02/07/2017 - 10:13
Gabriel Oliveira estuda para um concurso da Marinha, João Pedro Regazzi foi fazer intercâmbio na Austrália, Vinícius Martins gerencia a retífica de motores da família. Eles passaram no vestibular para cursar Engenharia de Petróleo na Universidade Federal Fluminense (UFF) em 2011, quando ainda se discutia a possibilidade de o País ter um apagão de engenheiros. Cinco anos depois, já formados, o cenário era outro e o mercado de trabalho tinha virado pelo avesso.
“Nas primeiras disciplinas, os professores falavam que todo mundo sairia empregado. Em 2011, teve aquele boom do petróleo. Foi motivador, mas não durou até nos formarmos”, diz Renan Acosta, um dos dois entre 12 colegas do curso que hoje atuam na área como engenheiros. O outro é Arthur Arenari, que conseguiu estágio em uma empresa de medição de poços e foi promovido recentemente a engenheiro.
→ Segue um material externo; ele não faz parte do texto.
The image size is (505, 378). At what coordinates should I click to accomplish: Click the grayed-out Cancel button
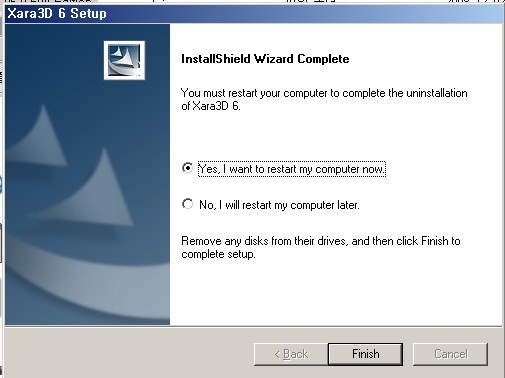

A maioria procurou outro trabalho ou foi fazer mestrado, conta Aquiles Oliveira. “Eu desisti da carreira. É uma coisa muito instável. Quando começamos o curso, a situação era outra. Da Petrobrás, só vinha notícia boa, mas tudo mudou”, diz ele, que agora tenta uma vaga na Receita Federal. Mesmo com os concursos em uma maré baixa, ele calcula que na área fiscal as oportunidades serão maiores.
O pai e o irmão de Vinicius Fraga, que busca uma colocação na área, são engenheiros há mais tempo, mas a experiência não fez diferença. “Meu pai é concursado, mas meu irmão era contratado em uma empresa onde a maior parte foi demitida, inclusive ele.”
Somada à crise, que travou o andamento de grandes obras de infraestrutura e deixou a Petrobrás no centro dos escândalos recentes de corrupção, a queda do preço do barril do petróleo nos últimos anos atingiu em cheio uma das áreas da engenharia mais promissoras para se conseguir um emprego.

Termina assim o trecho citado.